_Prompt_
Please set down exactly the lines from the one containing "Select the CG18368 gene arrow glyph" through the last line of the records below, both included, with no pictures.
*** Opening The input ***
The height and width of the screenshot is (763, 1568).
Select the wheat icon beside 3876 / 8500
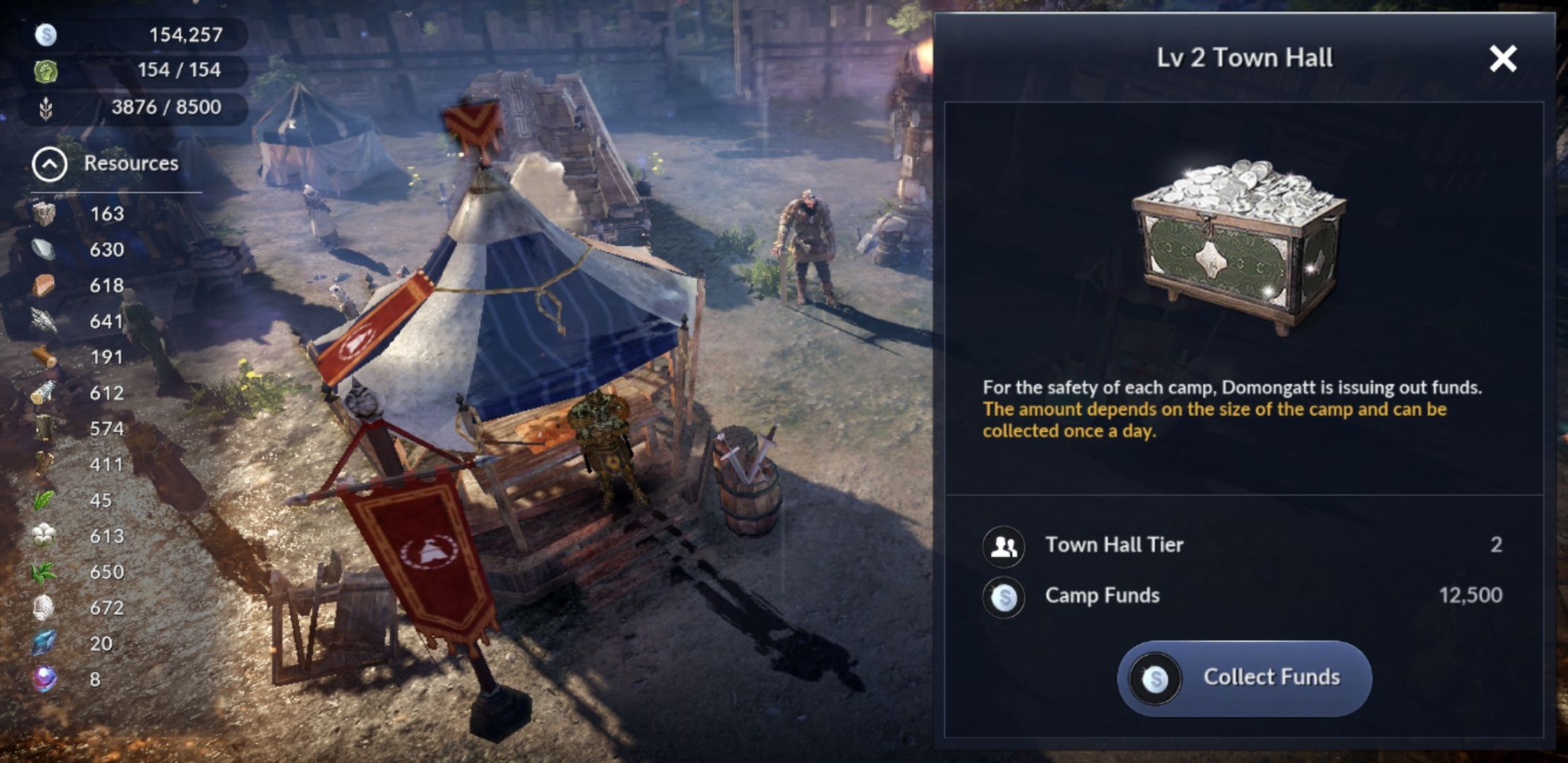[x=46, y=107]

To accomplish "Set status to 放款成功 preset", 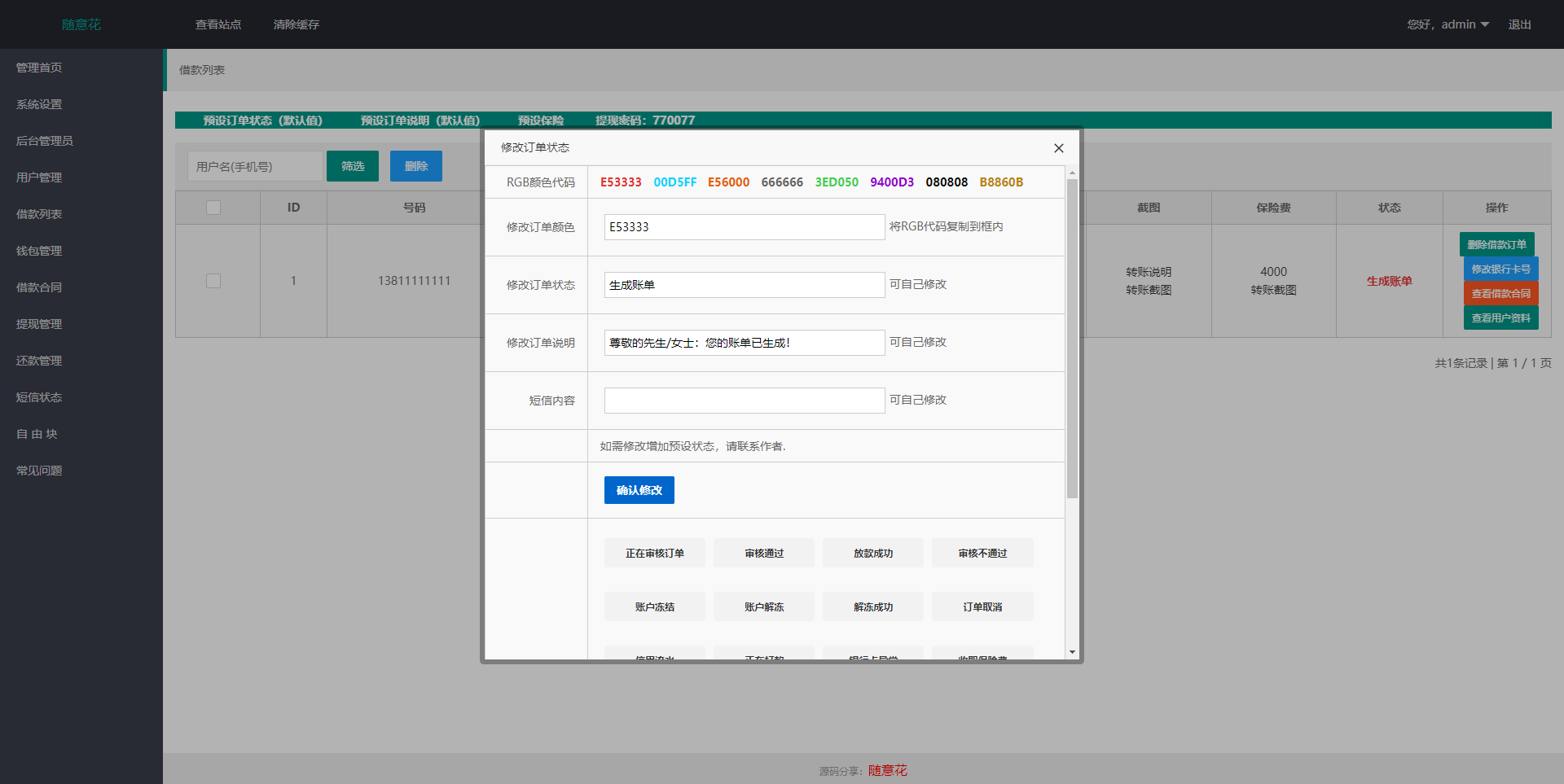I will point(872,554).
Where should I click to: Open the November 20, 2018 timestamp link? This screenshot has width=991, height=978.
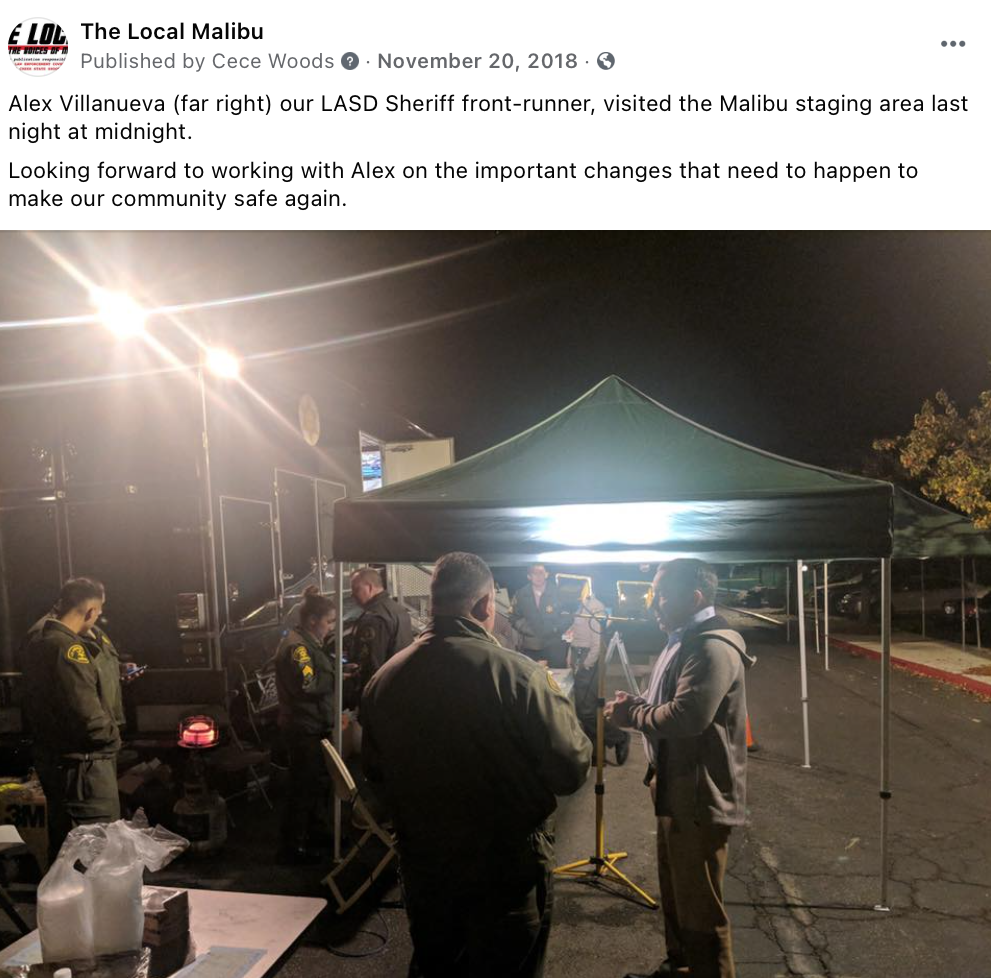(x=477, y=61)
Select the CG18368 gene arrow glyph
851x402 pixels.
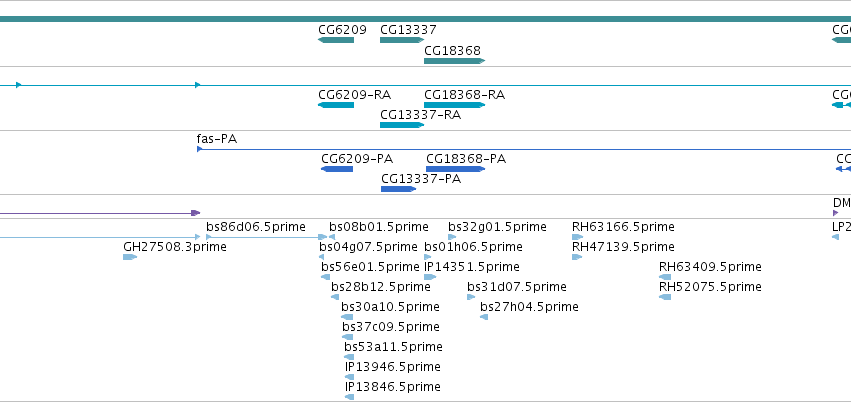[x=455, y=61]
*** Closing The input ***
_Result of the exercise_
Select the CG18368 gene arrow glyph
851x402 pixels.
[x=455, y=61]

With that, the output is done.